Earlier this month, a group of Czech adventurers set out on a 900-km journey to the German port of Hamburg, peddling down the Elbe River on a boat made of plastic bottles. But their voyage has come to an early end as Germany’s river traffic rules made it impossible for them to continue. The group now wants to complete their trip on dry land.
A group of friends left their home town of Nymburk on July 12, peddling on a boat made of 5,000 plastic bottles. Their destination was the German port of Hamburg, some 900 kilometres down the Elbe River.
After seven days, the unusual vessel, named Petburg, reached Děčín, the last Czech port on the way to Germany. But there the crew learned that sailing into Germany would not be as smooth, says one of the boat’s captains, Jan Kára.
“You need to have a certified small vessel operator, you need an engine on the boat to be able to steer clear of big boats, and so on.
“We can normally handle this by peddling but these were the conditions the German authorities set for us. But these issues only came to light here in Děčín.”
The boat has spent 10 days moored in the Děčín port while its crew has been trying to fulfil the German authorities’ requirements. But Jan Kára says that time has become an issue, and on Wednesday, they decided to abandon ship and continue on dry land.
“As we haven’t been to meet all the conditions, we decided to complete the journey in a different way. We are leaving the boat moored in Děčín.
“We will now finish the journey on old bikes that will be decorated with plastic bottles. When we come back, we’ll have the boat taken back to Nymburk.”

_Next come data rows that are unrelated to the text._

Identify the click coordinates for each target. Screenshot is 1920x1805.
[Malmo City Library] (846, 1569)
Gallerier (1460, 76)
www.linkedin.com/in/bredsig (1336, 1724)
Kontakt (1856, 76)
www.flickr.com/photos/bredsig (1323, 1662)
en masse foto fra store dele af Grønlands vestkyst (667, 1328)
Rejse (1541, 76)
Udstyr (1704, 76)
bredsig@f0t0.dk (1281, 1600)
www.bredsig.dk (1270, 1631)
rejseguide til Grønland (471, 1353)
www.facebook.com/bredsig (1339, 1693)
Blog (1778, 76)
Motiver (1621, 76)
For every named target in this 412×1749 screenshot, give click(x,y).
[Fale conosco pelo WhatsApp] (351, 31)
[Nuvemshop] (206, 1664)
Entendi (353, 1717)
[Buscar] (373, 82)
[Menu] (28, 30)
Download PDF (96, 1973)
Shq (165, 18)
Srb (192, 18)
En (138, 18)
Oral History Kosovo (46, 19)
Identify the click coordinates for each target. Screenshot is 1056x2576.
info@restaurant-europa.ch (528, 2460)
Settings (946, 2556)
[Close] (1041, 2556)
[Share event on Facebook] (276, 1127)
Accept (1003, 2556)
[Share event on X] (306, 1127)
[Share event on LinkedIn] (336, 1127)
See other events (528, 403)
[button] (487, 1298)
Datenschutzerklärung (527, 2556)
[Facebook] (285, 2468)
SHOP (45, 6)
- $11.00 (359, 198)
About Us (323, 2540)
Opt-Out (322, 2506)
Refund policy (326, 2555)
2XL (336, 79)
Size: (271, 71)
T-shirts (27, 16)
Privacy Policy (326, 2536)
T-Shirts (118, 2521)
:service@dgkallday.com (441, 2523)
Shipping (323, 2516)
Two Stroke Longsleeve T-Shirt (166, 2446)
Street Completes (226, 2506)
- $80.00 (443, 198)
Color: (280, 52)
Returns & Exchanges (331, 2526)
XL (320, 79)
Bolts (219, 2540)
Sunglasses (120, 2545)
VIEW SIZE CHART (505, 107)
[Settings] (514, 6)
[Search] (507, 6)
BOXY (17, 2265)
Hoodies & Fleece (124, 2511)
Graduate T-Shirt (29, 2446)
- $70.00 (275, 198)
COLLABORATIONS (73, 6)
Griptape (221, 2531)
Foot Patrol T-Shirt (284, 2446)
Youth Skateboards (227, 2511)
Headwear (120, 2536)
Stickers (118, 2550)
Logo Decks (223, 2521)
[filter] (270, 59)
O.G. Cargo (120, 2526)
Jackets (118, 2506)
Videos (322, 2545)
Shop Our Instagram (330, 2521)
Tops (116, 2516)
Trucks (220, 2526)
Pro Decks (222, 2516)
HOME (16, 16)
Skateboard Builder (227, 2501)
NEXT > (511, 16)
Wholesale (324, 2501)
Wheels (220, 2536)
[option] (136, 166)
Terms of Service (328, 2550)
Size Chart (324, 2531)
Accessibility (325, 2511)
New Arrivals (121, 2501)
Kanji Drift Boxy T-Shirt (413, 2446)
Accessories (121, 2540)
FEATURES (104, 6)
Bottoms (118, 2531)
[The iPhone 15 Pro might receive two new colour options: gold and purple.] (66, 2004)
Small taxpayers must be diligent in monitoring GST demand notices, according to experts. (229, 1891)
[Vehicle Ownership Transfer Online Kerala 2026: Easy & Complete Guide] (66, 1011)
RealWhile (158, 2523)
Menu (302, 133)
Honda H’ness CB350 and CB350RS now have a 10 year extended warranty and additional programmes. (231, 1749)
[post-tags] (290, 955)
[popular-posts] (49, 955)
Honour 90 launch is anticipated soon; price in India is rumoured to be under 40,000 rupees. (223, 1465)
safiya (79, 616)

The voyage has attracted a lot of attention in the Czech Republic, both in the media and on the banks of the Elbe River. The sailors say people would sometimes give them food, and some asked for a ride. Many onlookers also gave them messages to take with them to Hamburg.
“The first seven days were great, living on the boat and so on. But we got quite annoyed when we got stuck here. It will be different now when we go by bike but I think I’ll be glad for all of this after all.
“It has been a huge project we spent eight months on. It’s a pity we won’t make it there on our boat but the important thing is whether we have inspired others and whether it enriched us. And I believe this is in fact more valuable than if everything had gone as planned.”
It’s not clear when Jan Kára and the rest of the crew will eventually reach their destination. But the adventures say they have already started thinking about a new project for next summer.